Science-fiction legend Arthur C. Clarke outlined three fundamental laws regarding the development and prediction of future technology. The third, and perhaps most oft quoted, of these laws states:
Any sufficiently advanced technology is indistinguishable from magic.
Indeed, it seems technology is developing so quickly that soon we will be able to recreate the effects of fictional magic with real machines and science.
Using this as a launch pad, British author and scientist (he claims to be the first person to ever bounce a neutron off a bar of soap), Roger Highfield, decided to see if the magical spells of Harry Potter could be replicated with modern technology. These are his findings.
Memory Eraser - 'Obliviate'
'Obliviate' is one of the most important spells within the repertoire of any responsible wizard. It is most frequently used to wipe the memory of muggles who have stumbled across something they shouldn't have - y'know, dragons, flying cars, wizards etc.
However, can the same effect be achieved with science? Well, in 2007, Karim Nader at McGill University in Canada identified a molecule which was central to developing memories. Furthermore, they suggested drugs could be used to either hamper or strengthen this molecule.
The molecule, called "protein kinase M zeta" is central to developing long-term memories as it strengthens selective points in the connections of the brain. In this sense it creates areas of memory storage not too dissimilar to a computer's.

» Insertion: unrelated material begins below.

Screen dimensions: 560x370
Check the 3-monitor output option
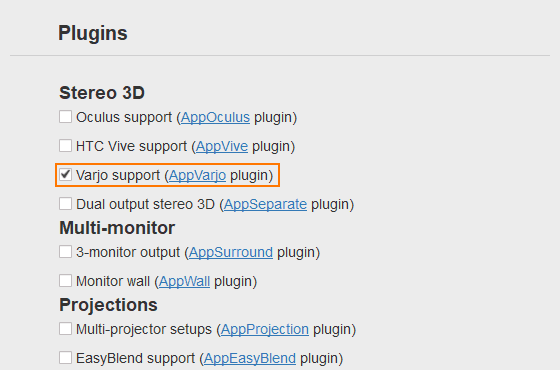[x=65, y=252]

Experiments have shown that inhibiting the enzyme in rats has resulted in the immediate forgetting of learned behavior - most explicitly the need to avoid electric shocks. In some tests, rats forgot behaviors they had learned over a month ago.

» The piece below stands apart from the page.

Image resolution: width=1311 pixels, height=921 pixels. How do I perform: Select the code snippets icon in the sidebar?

Of course, this type of research is unlikely to actually be used maliciously against others. Instead it will be used to treat disorders resulting from abnormal memory processes, such as post-traumatic stress disorder, neuropathic pain, and epilepsy.

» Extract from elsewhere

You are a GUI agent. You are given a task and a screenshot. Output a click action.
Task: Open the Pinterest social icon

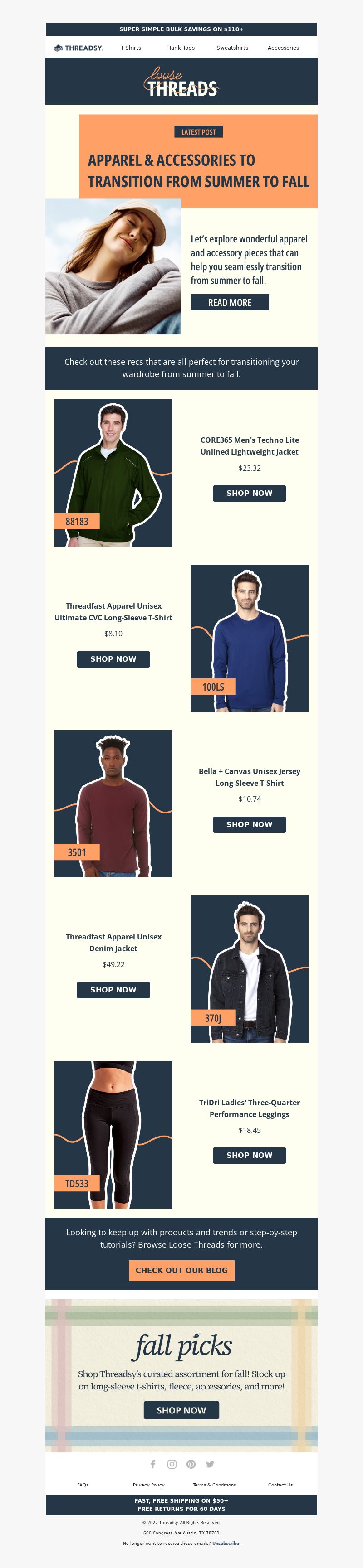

Invisibility charms and cloaks are another staple in the wizards magical arsenal. Harry constantly uses his magical cloak to escape detection, but will this ability soon be available to everyone?
Research by John Pendry at the Imperial College London has established the basics of what could lead to a real-life invisibility cloak. The key is making a cloak which bends light around it instead of bouncing off of it - much like a river running around a rock.
This, he theorizes can be achieved through the use of "metamaterials" - materials whose properties can be used to alter the way they interact with light. Primarily this is achieved through altering them at the atomic level.
Currently, the idea has only been realized in computer simulations, meaning a lot more work must be done to make it a reality.
The University of Rochester has developed a similar piece of kit which can 'cloak' objects placed in front of it using a similar process as explained above. Unfortunately, the process, shown below, only works at very specific angles and wouldn't be as effective as Harry's cloak.
When Lockhart removed all of the bones in Harry's arm, it wasn't a huge call for concern. I mean, Lockhart wasn't even brought in front of the PTA to explain himself.
In the wizarding world, bones can be easily, if painfully, regrown using a concoction known as Skele-Gro. Could something similar exist in reality?
Researchers may have found the answers locked within the genes of a particular strain of mouse, the Murphy Roths Large. The mice were originally being used for a study into the immune system when Professor Ellen Heber-Katz stumbled across their amazing ability to heal wounds.
She noticed that holes which had been punched into their ears for identification purposes had healed over in only a month - a lot quicker than expected. The mice had been given a drug as part of their trial, so an experiment was conducted in which a group once again had their ears punched but this time without the presence of the drug. Heber-Katz claims:
So we punched the holes again, this time without giving the mice the drug, and we watched them [over time], and there it was - the holes closed up. I thought, 'This is just amazing'.
Such healing had never been seen in a mouse before, and further investigation revealed the MRL also regenerated heart tissue, the spinal cord, optic nerves and even severed digits without scarring.
Researchers managed to isolate the genes they believe are responsible, which are known as mmp2, mmp3 and mmp9. Currently, they are conducting research to see how these enzymes and their properties could be used to aid healing in humans.
All-in-all, with the rate technology is advancing, future generations who read Harry Potter might not be so amazed by his magical prowess.
Which of these powers would you most like to possess?